Preferred Employers Insurance has promoted Lorena Hawkins (pictured) to assistant vice president of underwriting.
Hawkins has more than 12 years of experience in underwriting, operations and team leadership. She brings multi-line commercial underwriting expertise, talent development credentials and a track record in portfolio performance analysis and process improvement.
In her new role, she will oversee the strategic direction and day-to-day management of Preferred's core and middle-market underwriting segments, leading initiatives to strengthen portfolio performance, refine distribution strategies and improve the overall customer experience.
“Lorena’s leadership strengthens our commitment to providing California employers with high quality underwriting and service,” said Eric Hansen, senior vice president of Preferred Employers Insurance. “Her depth of industry knowledge and thoughtful approach to problem solving will support our continued growth while ensuring we remain focused on our core purpose of serving as California’s preferred workers' compensation provider.”
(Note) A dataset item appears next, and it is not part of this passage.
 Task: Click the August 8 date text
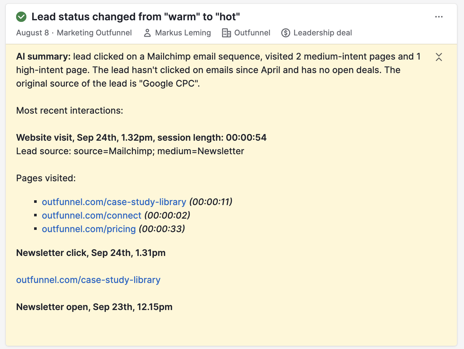[32, 33]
Hawkins steps into the AVP role as California workers’ compensation carriers face a notable deterioration in profitability after an extended period of relatively benign conditions.
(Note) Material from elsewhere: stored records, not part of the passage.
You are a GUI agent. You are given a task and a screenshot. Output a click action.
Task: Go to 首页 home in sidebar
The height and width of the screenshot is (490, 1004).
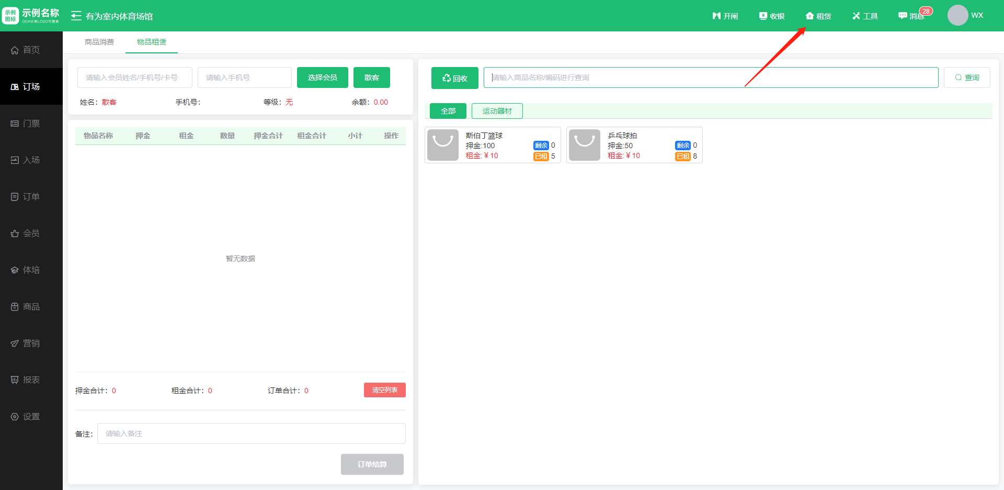pyautogui.click(x=31, y=50)
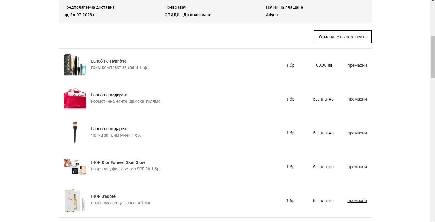Open the Dior Forever Skin Glow thumbnail
This screenshot has width=435, height=222.
coord(75,167)
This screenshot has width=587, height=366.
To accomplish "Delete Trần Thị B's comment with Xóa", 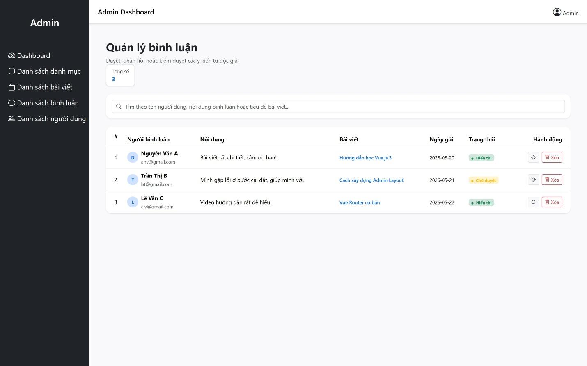I will tap(552, 180).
According to the Workers’ Compensation Insurance Rating Bureau of California (WCIRB), the projected combined ratio for 2024 rose to 123%, about nine points higher than 2023 and the highest level in 14 years, driven by higher average medical costs, rising allocated loss adjustment expenses, and an uptick in indemnity claim frequency. Subsequent analysis of WCIRB data indicated the statewide combined ratio ultimately moved closer to the mid‑120s, implying that, on average, carriers are paying out substantially more in losses and expenses than they collect in premium before investment income.
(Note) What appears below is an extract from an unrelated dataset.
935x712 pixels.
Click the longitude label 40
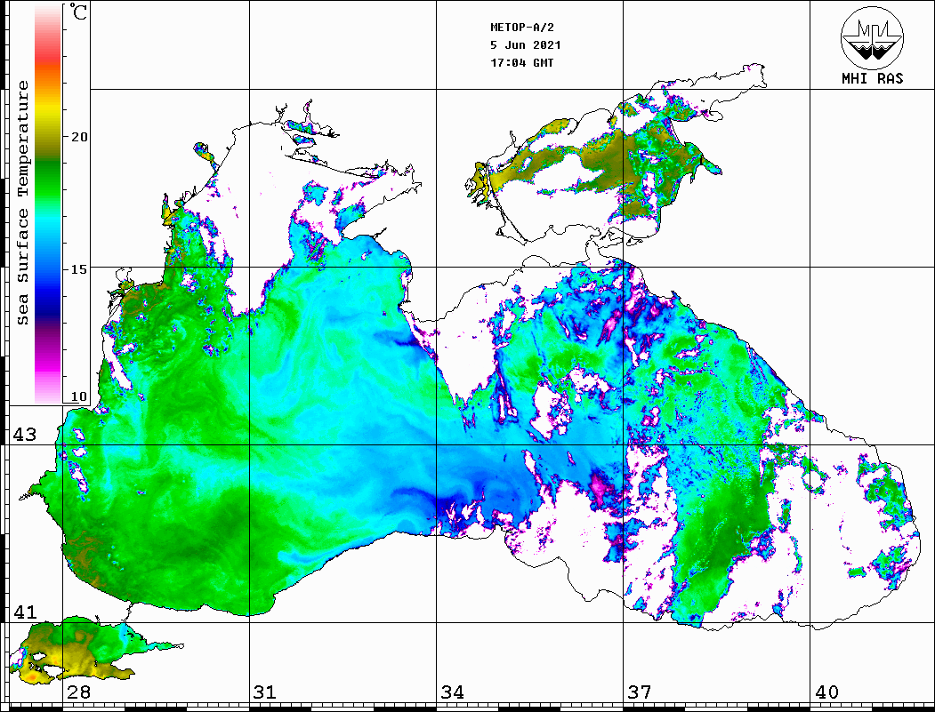826,693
In response, Insurance Commissioner Ricardo Lara approved a new average advisory pure premium rate effective Sept. 1, 2025, representing an 8.7% increase over the prior benchmark and marking the first hike after more than a decade of generally flat or declining recommended rates. While advisory rates are not mandatory, they serve as an important reference point for carrier pricing decisions and signal regulatory recognition that system costs are rising.
After years of decreasing average charged rates, WCIRB data have also pointed to early signs of firming in the marketplace, with average charged rates in early 2025 edging higher than 2024 levels. At the same time, direct written premium in California workers’ compensation has remained in the roughly $11 billion to $12 billion range, leaving a large exposure base to medical inflation, litigation trends, and frictional costs.
For a focused writer like Preferred, the shift in fundamentals raises the stakes on segmentation, underwriting discipline, and claims management. The company’s model places emphasis on proactive workplace safety support, a directly contracted medical provider network, and close claims oversight as levers to manage total cost of risk for insureds.
Within that context, Hawkins’ mandate to sharpen portfolio performance and refine distribution is likely to be closely watched by brokers and employers. With advisory benchmarks moving up but competition still intense, carriers are under pressure to push rate where warranted, adjust appetite for underperforming classes, and avoid trading margin for top-line growth in sectors most exposed to rising medical and legal costs.
For intermediaries, the promotion signals that Preferred is doubling down on a data-driven, performance-focused underwriting approach in its core California segments. In a state where workers’ compensation system costs are climbing and regulatory scrutiny remains high, a clear and consistent underwriting strategy from a specialist carrier may become an increasingly important differentiator for employers seeking stability after years of relatively soft conditions.